Texto apresentado:

↓

Estive agora a pensar
nas insignificâncias que os Senhores do Mundo mobilizam e empregam por sistema
e subtileza grosseira, para corromper dia a dia, implacáveis, o Sonho de Transformação
da Vida. As aspas, por exemplo. Que bagatela! Dois risquinhos apenas. Mas esses
risquinhos, de um lado e de outro na palavra, chegam para esvaziá-la ou
atribuir-lhe nova intenção indefinida – suspeita sempre.
Se não vejam:
«voluntários» difere de voluntários. «Libertadores» não é a mesma coisa do que
libertadores, etc. E o leitor desatento mal repara na mudança que, no entanto,
envenena o que existe de mais gravemente rico no espírito humano: a esperança.
Não conheço nenhum
livro que estude estas manobras à primeira vista sem importância, mas que tanto
influem na psicologia política pública, na sua teimosia de gota de água... E é
pena – para pôr de sobreaviso os milhões de bichos que meia dúzia de Donos das
Coisas consegue açaimar e dominar, graças a esta rede de estratagemas menores,
mas enleantes.

↑

Exercício 1: Passe para inglês esta frase do texto sobre as aspas: «Mas esses risquinhos, de um lado e de outro na palavra, chegam para esvaziá-la ou atribuir-lhe nova intenção indefinida – suspeita sempre.»
Exercício 2: Prossiga o texto sobre as aspas a partir da última frase apresentada.

Registos:
↓

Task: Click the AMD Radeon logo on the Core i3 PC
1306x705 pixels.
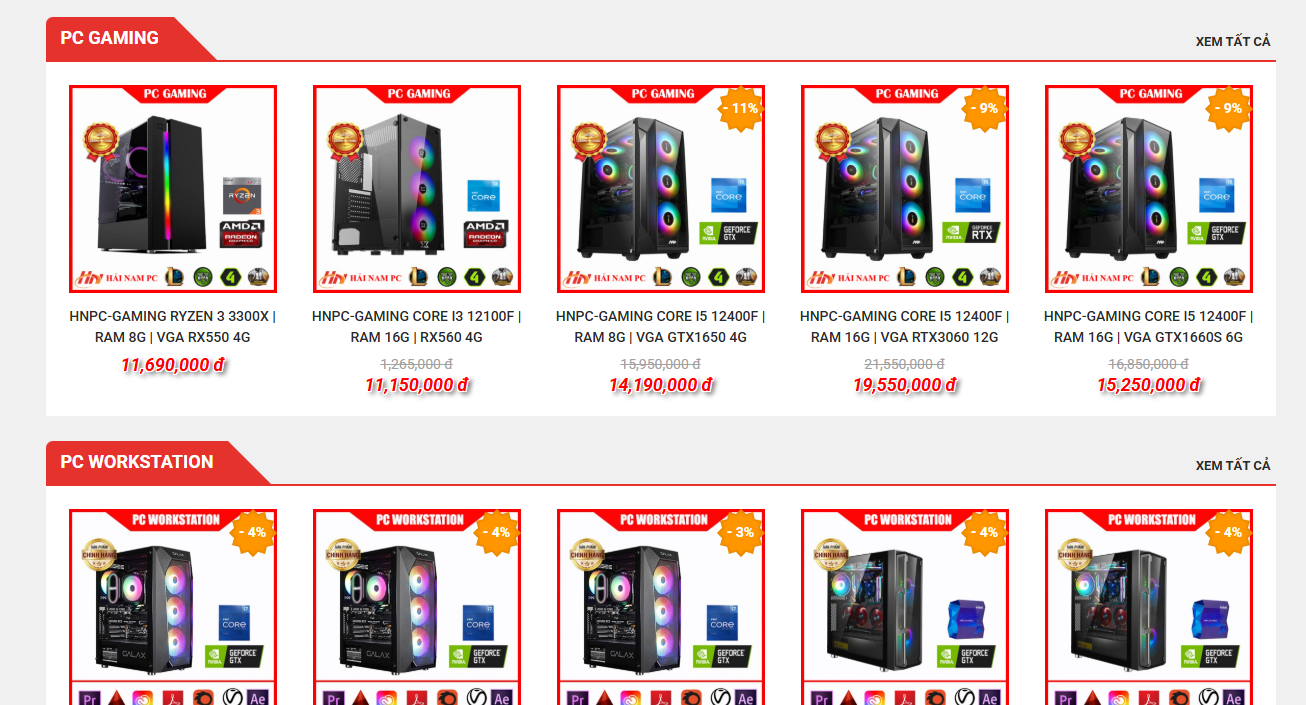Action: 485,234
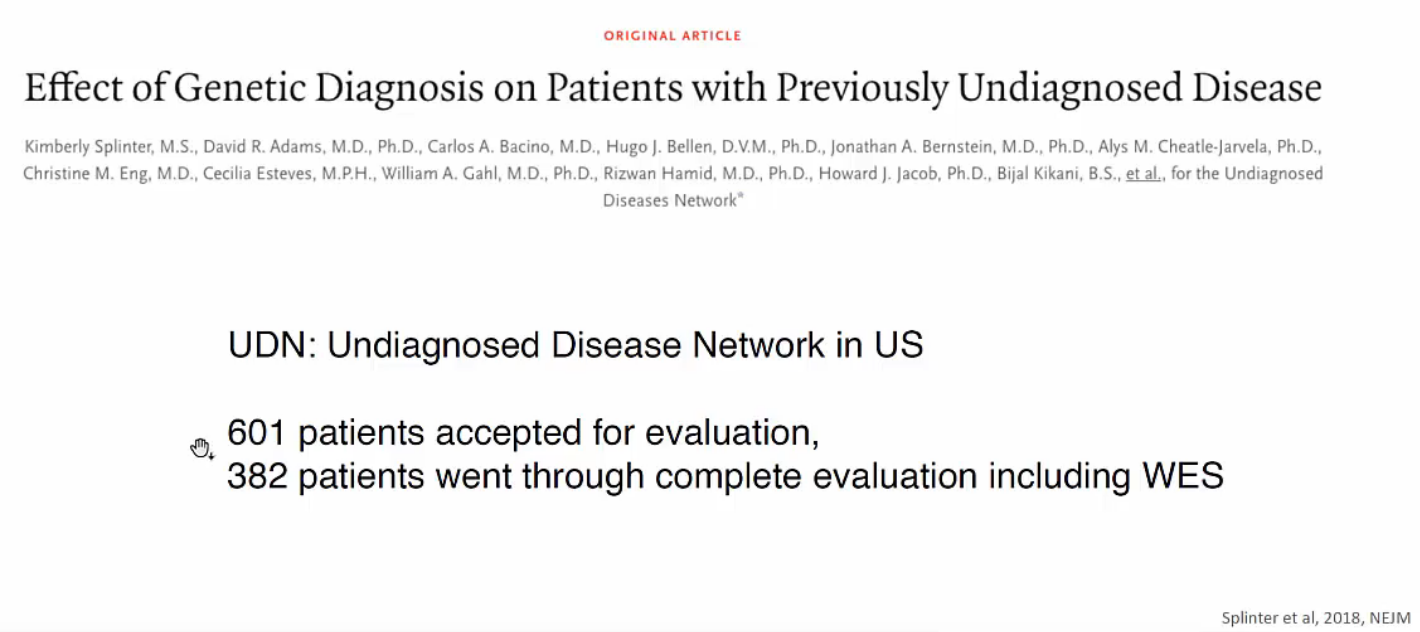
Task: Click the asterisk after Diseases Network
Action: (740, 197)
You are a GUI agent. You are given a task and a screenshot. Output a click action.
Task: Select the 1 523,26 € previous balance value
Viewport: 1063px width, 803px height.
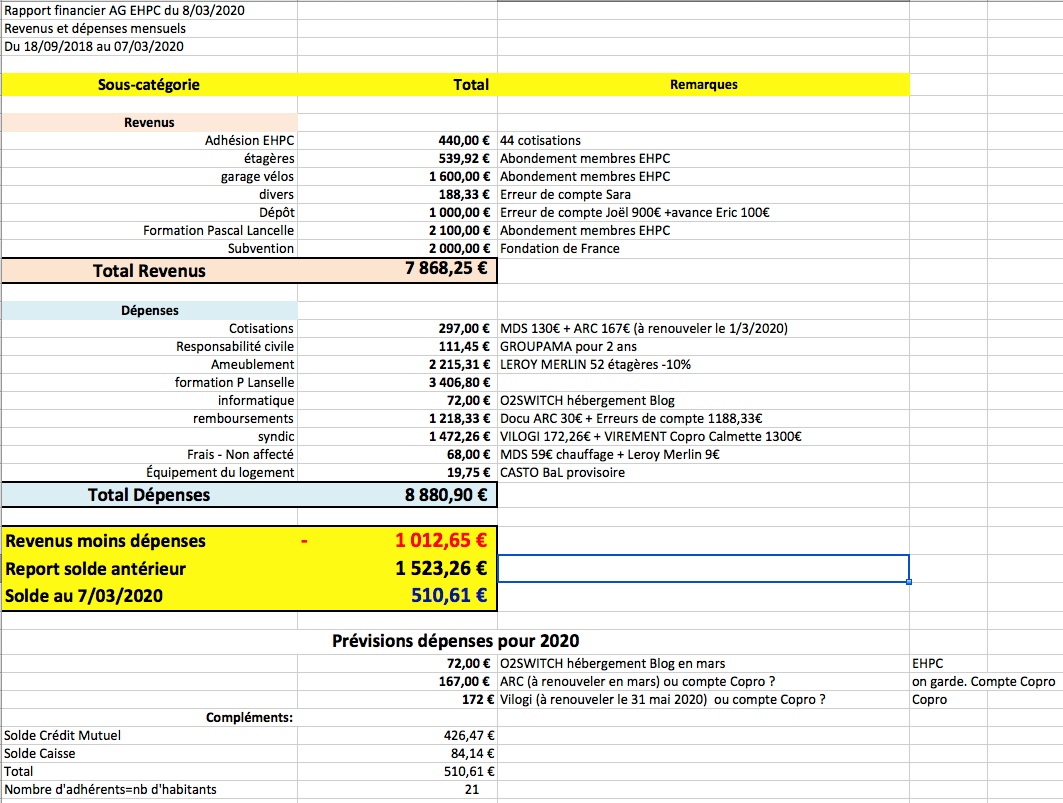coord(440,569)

↑

Resolução 1: But these little strokes, one on each side of the word, are enough to empty it or to give it a new, undefined intention – always a suspect one.

Resolução 2:
*
Por exemplo: a palavra
paraíso. Com aspas. Assim: «paraíso». Desde que me conheço as vezes que tem
sido utilizada como arma de mentira! Até na pequenina revolução de superfície portuguesa,
onde os reaccionários inventaram o falso «slogan» do «bacalhau a pataco».
«Paraíso»... Como se
algum revolucionário consciente pudesse prometer o paraíso a breve prazo!
O inferno, sim. Sem
aspas.
O inferno onde, pouco
a pouco, se gera o espanto da esperança. (Gera ou mata.)
*
Não há nada que mais
me ofenda do que a Voz com olhos de choro dos recitadores e dos
cantores. (Por que razão Os Amores do Poeta, por exemplo,
hão-de ser sempre gemidos com soluços na garganta?) Esses cavalheiros
estragadores de versos não percebem que as palavras, repassadas de lágrimas convencionais,
amolecem, ficam como papas. E não comovem ninguém. Constipam, talvez.
Sempre que os ouço,
apetece-me corrê-los a pontapé no eu e obrigá-los a sair pela porta fechada da
4.ª dimensão.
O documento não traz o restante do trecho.